Duke Energy, municipal power agency sign $1.2 billion deal

07/28/2014 11:43 AM

07/28/2014 11:45 AM

Duke Energy Progress has agreed to buy for $1.2 billion the interests that Eastern North Carolina municipal power systems own in four Duke power plants, the parties said Monday.

The agreement, which capped several months of negotiation, deeply cuts into the debt that for decades has forced 32 cities and towns to charge more for electricity than Duke charges its retail customers.

The seller, North Carolina Eastern Municipal Power Agency, owns stakes in Duke’s Brunswick nuclear plant in Brunswick County, the Harris nuclear plants in Wake County, and its Mayo and Roxboro coal-fired plants in Person County.

The agency’s interest in the plants represents about 700 megawatts of generating capacity.

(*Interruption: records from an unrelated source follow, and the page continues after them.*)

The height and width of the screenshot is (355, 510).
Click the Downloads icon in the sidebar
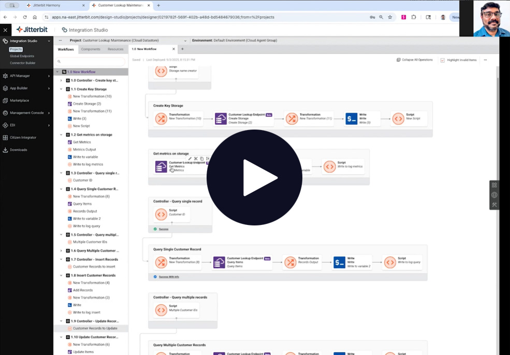coord(5,150)
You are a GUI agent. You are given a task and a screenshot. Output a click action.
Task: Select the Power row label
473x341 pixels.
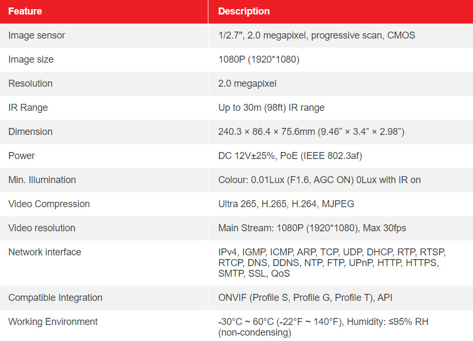[x=21, y=156]
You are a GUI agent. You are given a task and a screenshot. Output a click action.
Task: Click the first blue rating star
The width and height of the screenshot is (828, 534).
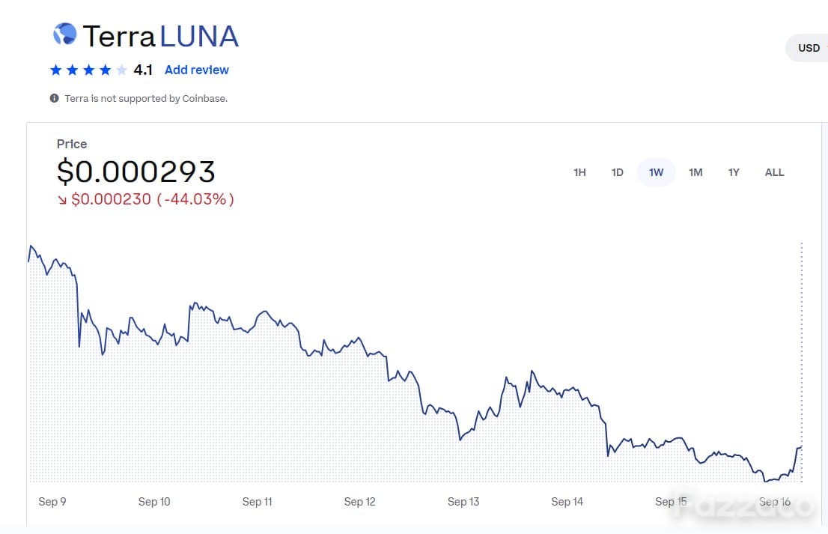56,70
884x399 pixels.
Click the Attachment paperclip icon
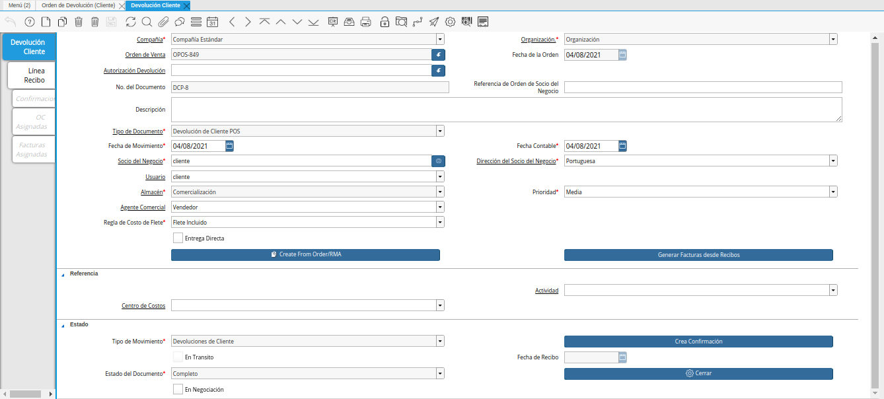click(x=163, y=22)
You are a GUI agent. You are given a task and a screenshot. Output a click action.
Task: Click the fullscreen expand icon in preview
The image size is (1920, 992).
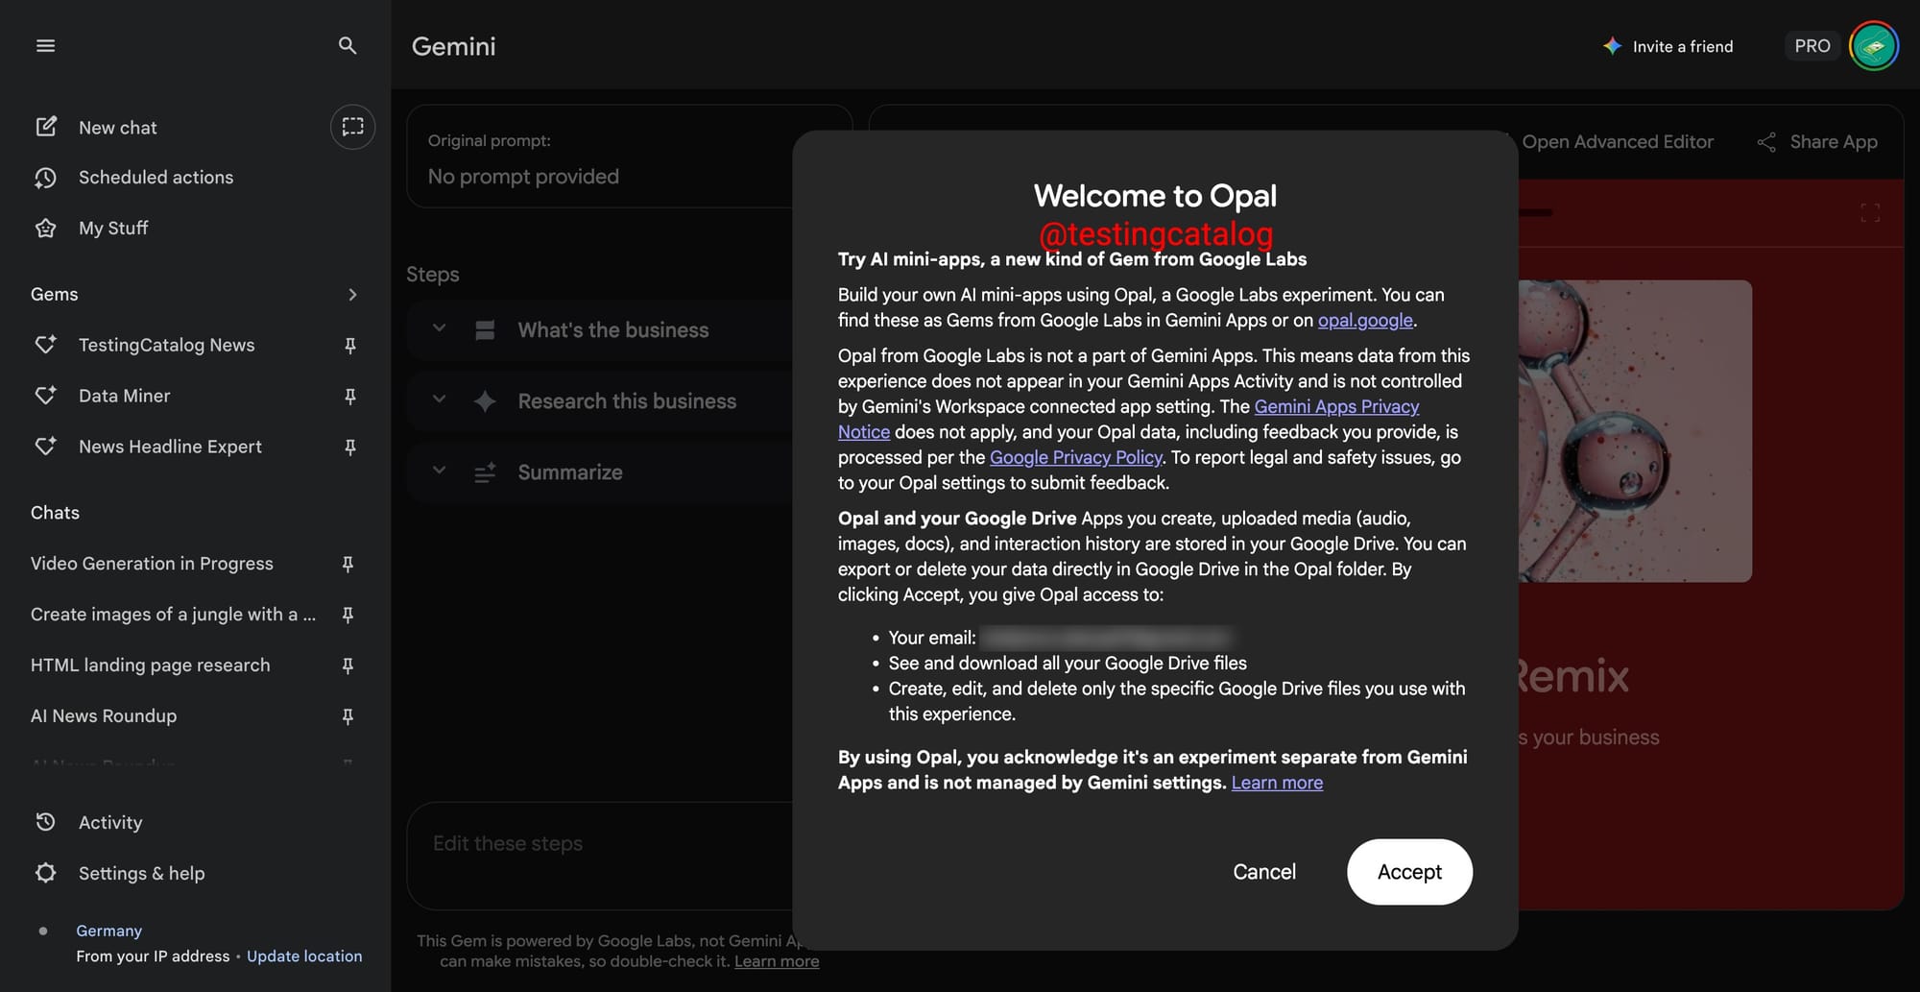1869,213
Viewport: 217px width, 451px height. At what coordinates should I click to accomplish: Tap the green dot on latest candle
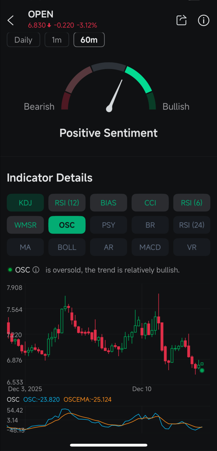coord(202,370)
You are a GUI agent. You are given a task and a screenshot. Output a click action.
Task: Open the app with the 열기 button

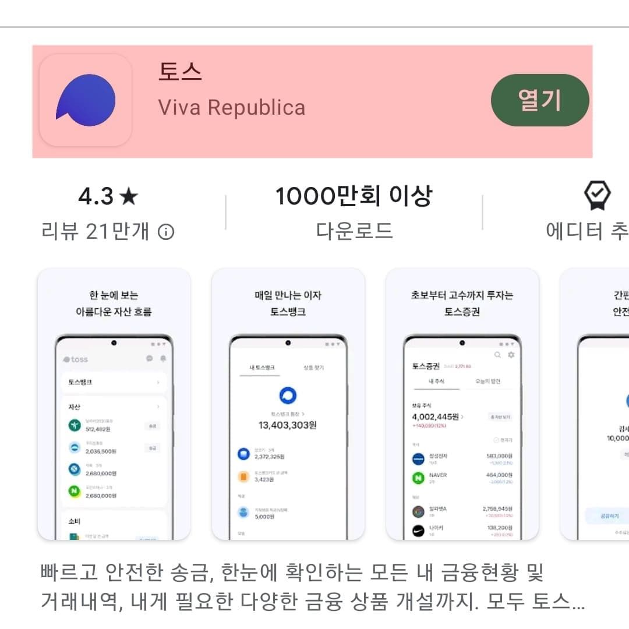[540, 100]
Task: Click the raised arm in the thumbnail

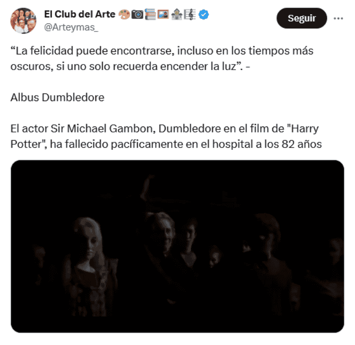Action: pyautogui.click(x=147, y=189)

Duke and the agency agreed to a 30-year wholesale power deal to supply the 32 cities and towns represented by the agency. The municipal systems will continue to own their distribution lines that send electricity to homes and businesses.

Many North Carolina cities began buying interests in power plants in the 1970s, as wholesale electricity rates skyrocketed. But lingering debt from those purchases has forced the municipalities to charge more for power.

Power agency members owe about $1.9 billion. Assuming the sale goes through, they would be left with debt of $480 million.

“The board’s overarching goal is to strengthen public power’s future in North Carolina,” said Richard Hicks, chairman of ElectriCities, which manages the power agency. “Reducing NCEMPA’s debt and therefore reducing overall costs will provide the opportunity for more competitive rates in the 32 member communities.”

Those municipalities now have retail rates that are 7 percent to 35 percent higher than rates offered elsewhere in the region. The impact of the agreement on rates will vary among those cities and towns, depending on factors such as their share of debt and customer mix.

Paul Newton, Duke Energy’s president for North Carolina, said the agreement “provides positive benefits to Duke Energy Progress customers, including long-term fuel savings that help keep rates affordable.”

The power plants involved generate electricity at a lower fuel cost than the average cost of Duke’s fleet. Once the municipalities sell their interest in the plants, they will become wholesale customers whose bills will be based on average fuel costs. Duke, in buying back the capacity, will benefit from the lower fuel costs.

The agreement needs approval by state and federal agencies. Its terms say the transaction has to be approved and closed by the end of 2016.